The Belgian art of cartoons - How Tintin, a young journalist with a distinctive hairstyle, made it to Hollywood

A hero who, 100 years after his debut, is as popular as ever: Tintin, with his faithful dog, Snowy. The reporter with the blonde quiff has not only won many comic strip fans over the past century. He has also been the subject of numerous plays, radio and television programmes and feature films.

Tintin is the fictional protagonist of the comic strip series The Adventures of Tintin. Initially published in French, the series was created by Belgian cartoonist and writer Georges Remi.
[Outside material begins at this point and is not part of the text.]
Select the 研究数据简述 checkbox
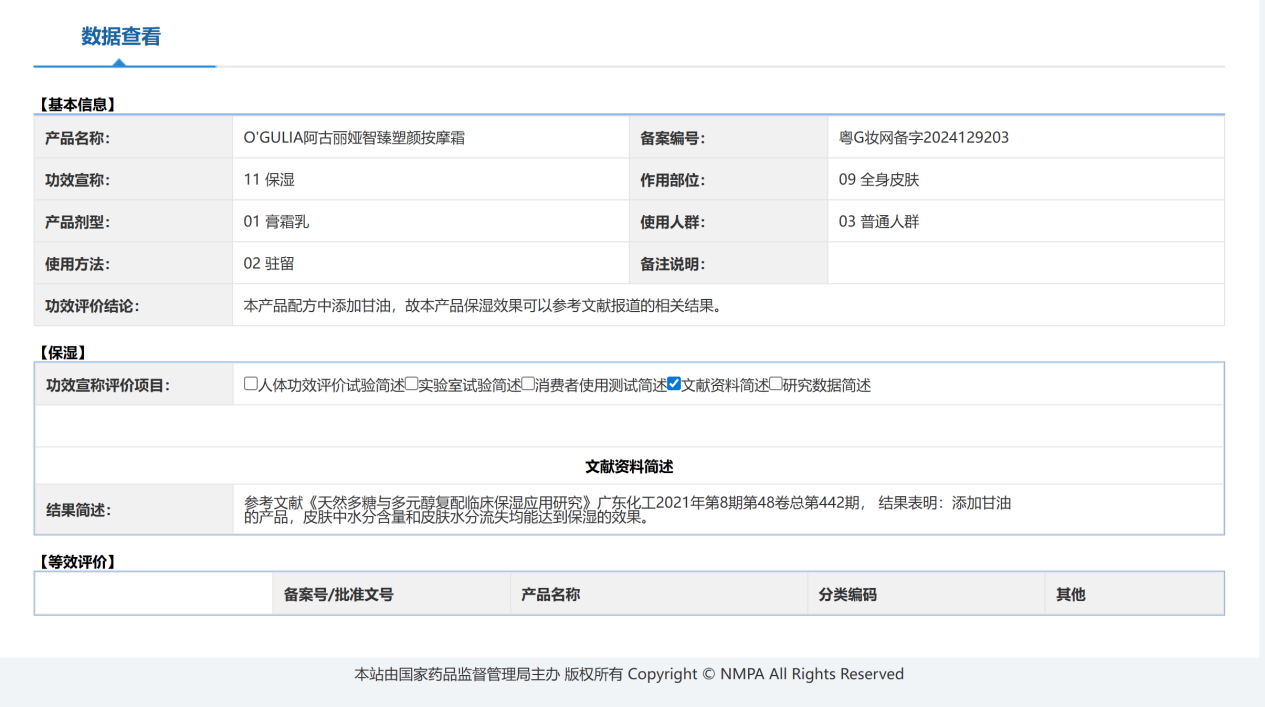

Under the pseudonym Hergé, he first published a story about the boy and his white wire-haired fox terrier in the 30 December 1928 Christmas issue of the satirical weekly Le Sifflet.

Instant hit

It was an instant hit, and was followed by another series in the youth supplement of the conservative and Roman Catholic newspaper Le Vingtième Siècle: Tintin in the Land of the Soviets. The story was serialised one panel at a time, and when it began, Tintin’s hair wasn’t yet quiffed. The haircut came a few days later when he went for a drive against the wind.

The early Tintin stories largely reflect the beliefs of the Catholic bourgeois milieu in which Hergé found himself at the time. Stories such as Tintin in the Congo and Tintin in America contain many scenes and jokes that are paternalistic or racist.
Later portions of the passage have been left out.